Q: Physically, what was the town like,
physically? Not in terms of how ??? tell me about the
air and tell me about the look?
JJBB 1418
BF: Wheeling was noisy; you could hear the
steamboats; you could hear the factory whistles;
steam whistles; you could hear the bells from the
factories. There were drays on the streets and wagons
and all kinds of vehicles that made a lot of noise, plus
all the noise from the factories, if you were in that
section of the community. It smelled too. There was
mud on the streets that they sometimes raked up.

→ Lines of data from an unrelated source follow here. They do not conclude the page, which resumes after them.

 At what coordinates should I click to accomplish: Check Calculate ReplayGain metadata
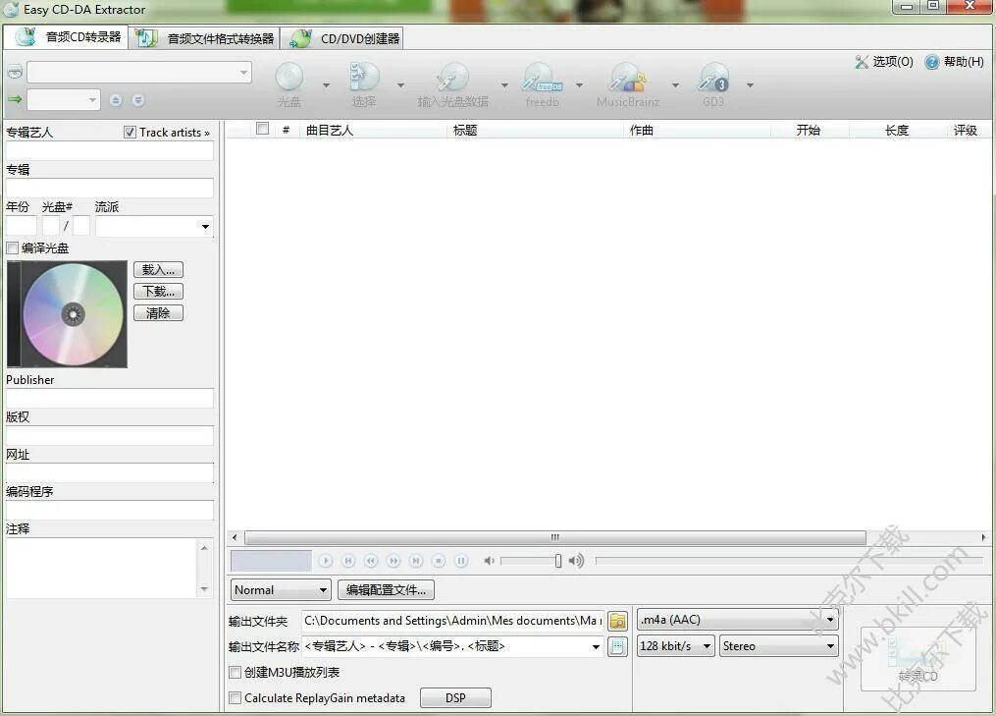click(x=234, y=697)
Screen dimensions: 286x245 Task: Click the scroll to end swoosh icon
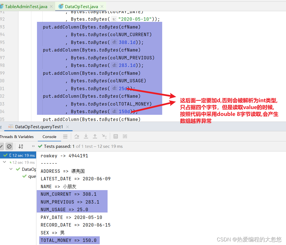click(x=77, y=136)
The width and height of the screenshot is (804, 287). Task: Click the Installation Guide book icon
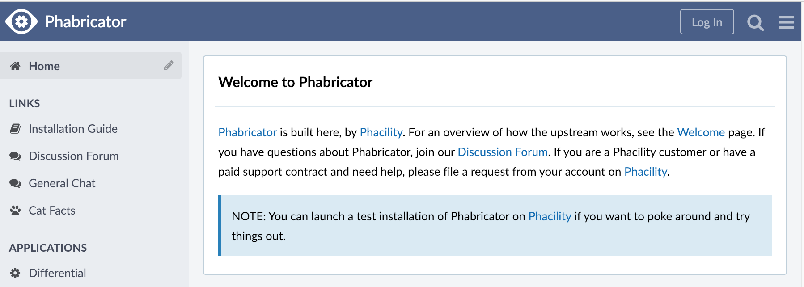coord(15,129)
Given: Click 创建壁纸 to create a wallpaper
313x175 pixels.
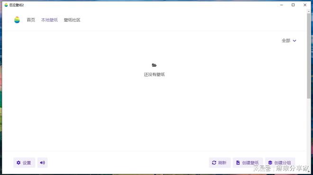Looking at the screenshot, I should coord(248,163).
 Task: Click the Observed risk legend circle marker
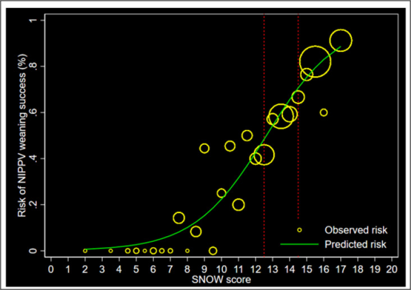[299, 230]
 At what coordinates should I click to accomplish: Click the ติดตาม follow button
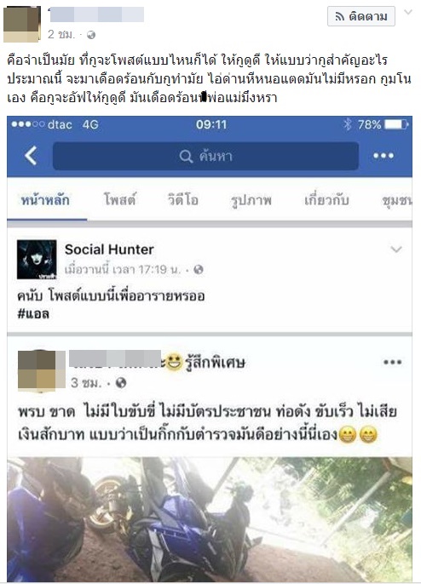(361, 16)
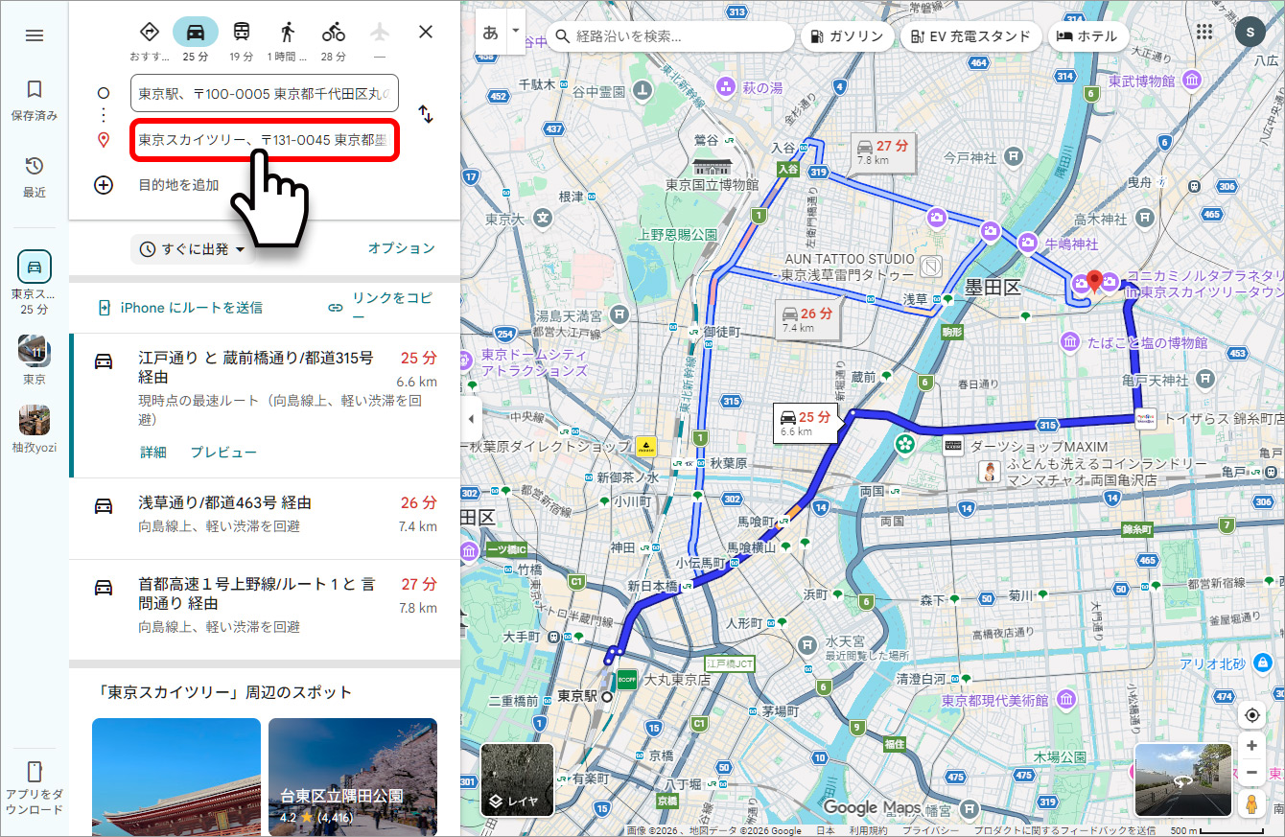Select the cycling mode icon

point(333,31)
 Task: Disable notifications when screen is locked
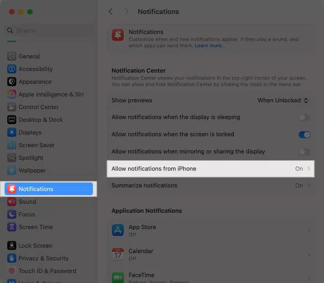pos(304,134)
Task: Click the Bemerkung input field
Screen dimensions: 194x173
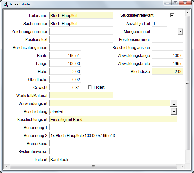Action: (113, 143)
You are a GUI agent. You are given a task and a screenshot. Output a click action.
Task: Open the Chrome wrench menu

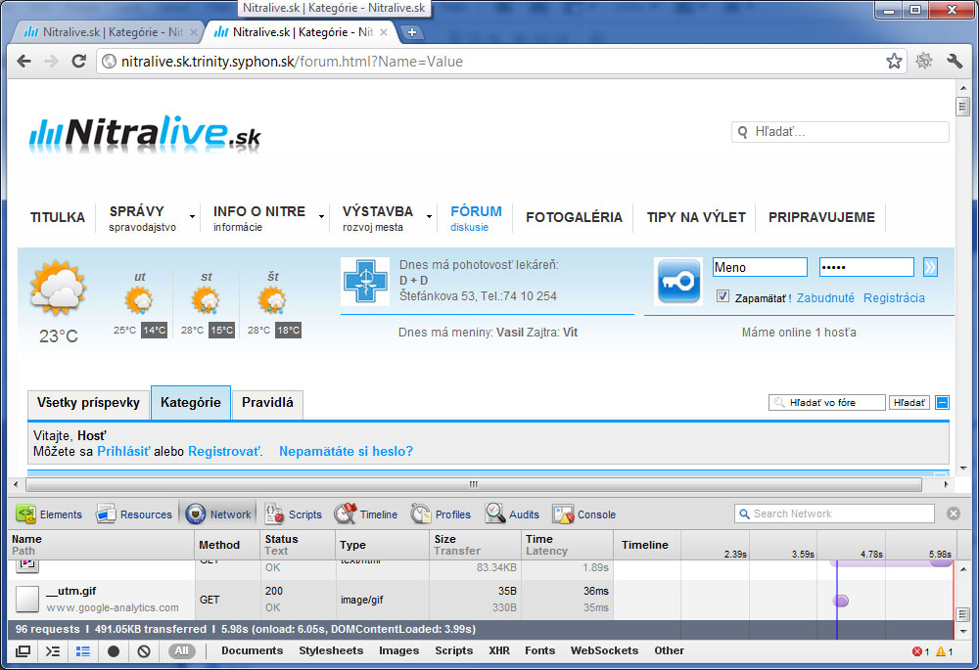click(x=955, y=62)
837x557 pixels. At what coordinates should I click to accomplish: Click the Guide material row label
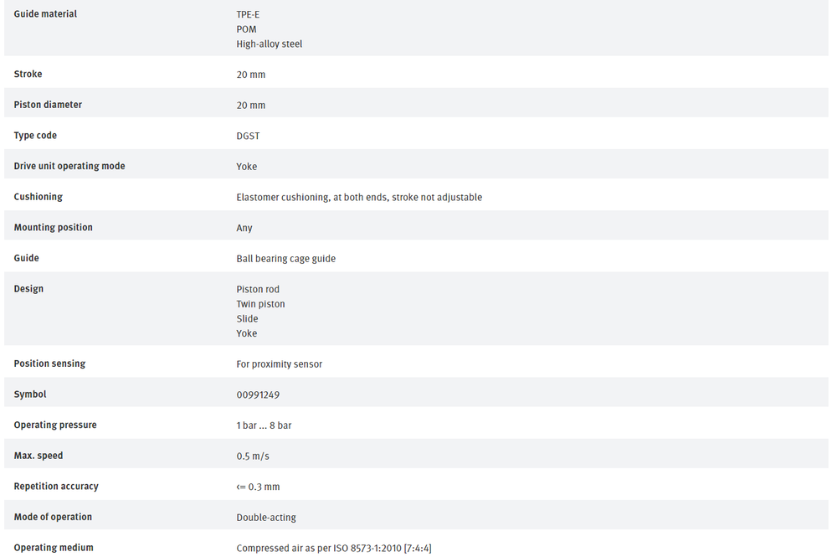point(45,14)
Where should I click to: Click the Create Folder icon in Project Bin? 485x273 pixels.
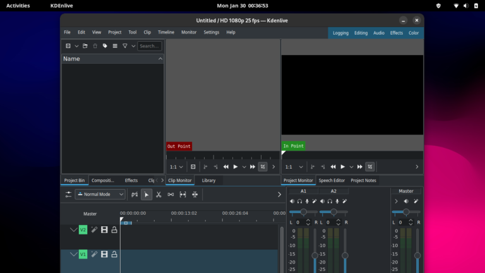coord(85,46)
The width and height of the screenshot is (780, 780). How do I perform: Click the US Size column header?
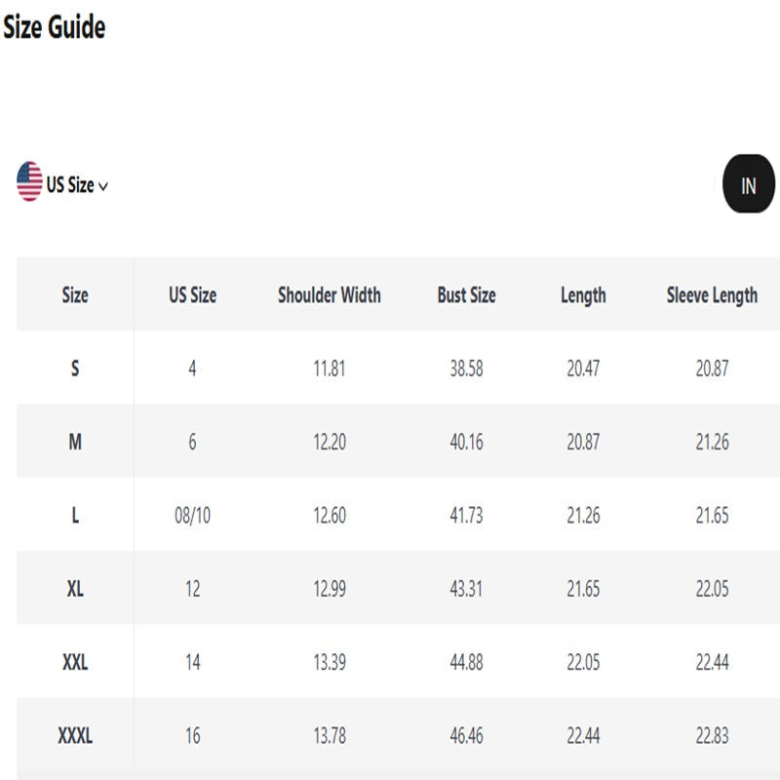(x=192, y=295)
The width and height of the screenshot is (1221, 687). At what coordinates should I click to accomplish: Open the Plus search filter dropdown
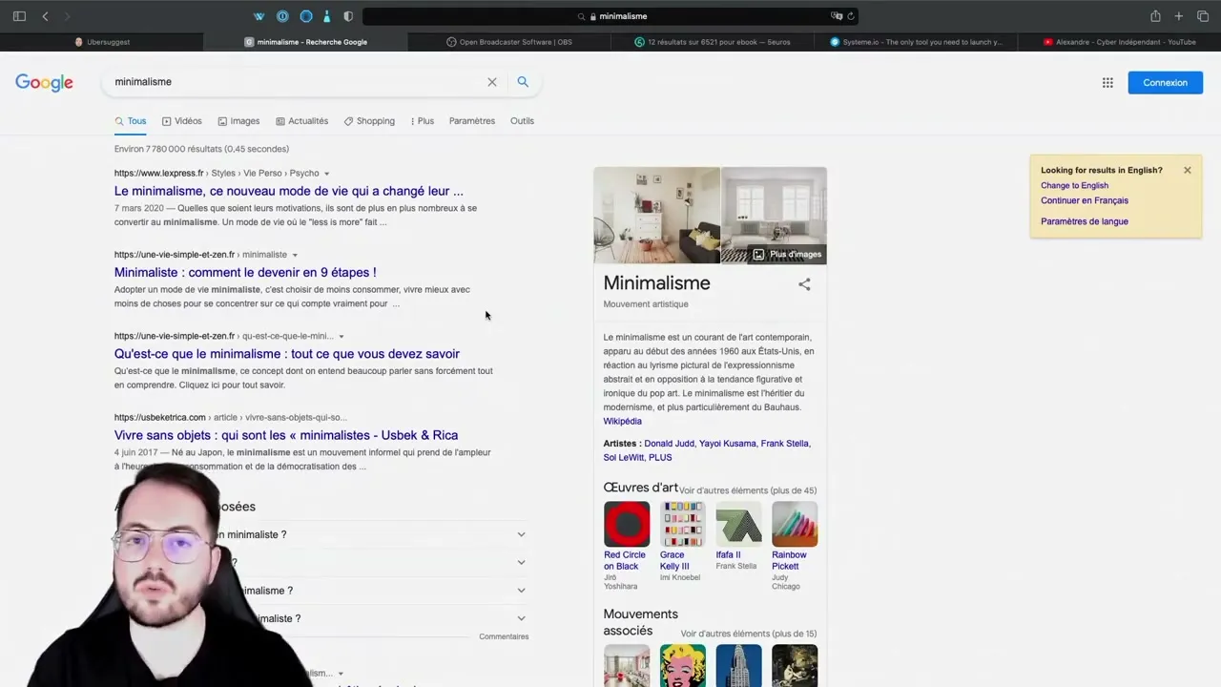422,121
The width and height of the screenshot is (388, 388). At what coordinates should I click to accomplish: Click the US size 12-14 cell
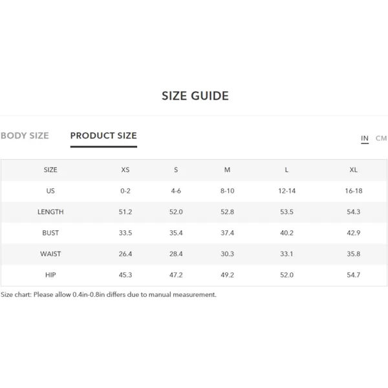tap(286, 191)
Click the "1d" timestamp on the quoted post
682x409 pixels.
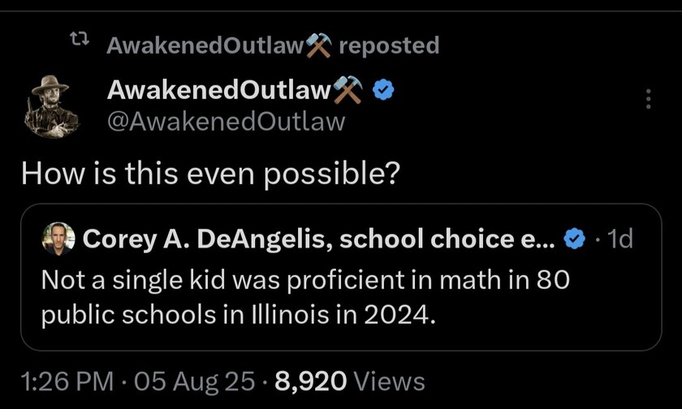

There were flies; there were markets with food in
them. It was a bustling, a busy, an active, and an
imaginative place to live and to breathe and to do
wonderful things.
Q: We'll pick that up some more; you told me
how it smelled; you told me how it sounded. How did
it look?
JJBB 1502
BF: Wheeling looked dirty; it had a somber
appearance. It had coal soot all over it, that black,
greasy coal because coal was used for a fuel for all
the industries in Wheeling. Coal was king. There
were people who even painted their houses black
because it was so dirty. If a man wanted to look
clean, we'd wear two shirts a day. Ladies, when they
were crossing the streets, picked up their skirts
because of the mud. There were animals that were
running around in the streets. If you crossed the
suspension bridge, there might be a herd of sheep
going across it. So, -- ...
BEVERLY FLUTY INTERVIEW, TAKE 4, ROLL 103, SOUND 20
Q: Tell be about this Wheeling house in the
1850's. Tell me about why it was incredible.
JJBB 1585
BF: Some of the homes in Wheeling were absolutely
magnificent. There were not too many of them, but
were really special because there was imported
wallpaper used in the homes, magnificent swinging
glass used in some of the side lights and besides that
so many fine things were made in Wheeling from the
furniture to the table settings, to every aspect of
living. There was even a man who made absolutely
silk. He had the largest silk factory in the United
States right here in Wheeling, so the ladies had access
to the fashions of Paris, which they knew about from
the newspaper. And they could have them made with
very nice silk made right here in Wheeling.
Q: What difference did being a port of entry
make? Tell me about that.
JJBB 1672
BF: Wheeling was declared a U.S. port of entry in
1831, which meant that any boat coming from any
where in the entire world could come up the Ohio
river and not pay duty until they arrived in duty, so it
was an economic asset to Wheeling to have things
like railroad iron brought up the rivers and paid duty
in Wheeling.
Q: What did it mean to the average person to
their life?
BF: It probably did not mean much to the man on the
--
Q: Tell me about the oyster --
BF: That has nothing to do with the port of entry
tough. That's to do with the fact those things were
available.
Q: Go ahead and describe that. What -- I'm
surprised to find out that smoked oysters were a big
thing in West Virginia.
JJBB 1769
BF: When we talk about houses and clothes and the
find furniture, we also have to describe the foods, the
spices, the oysters that were shipped into Wheeling
and the find foods that normally are not on a table, in
a relatively obscure location, Wheeling, Virginia.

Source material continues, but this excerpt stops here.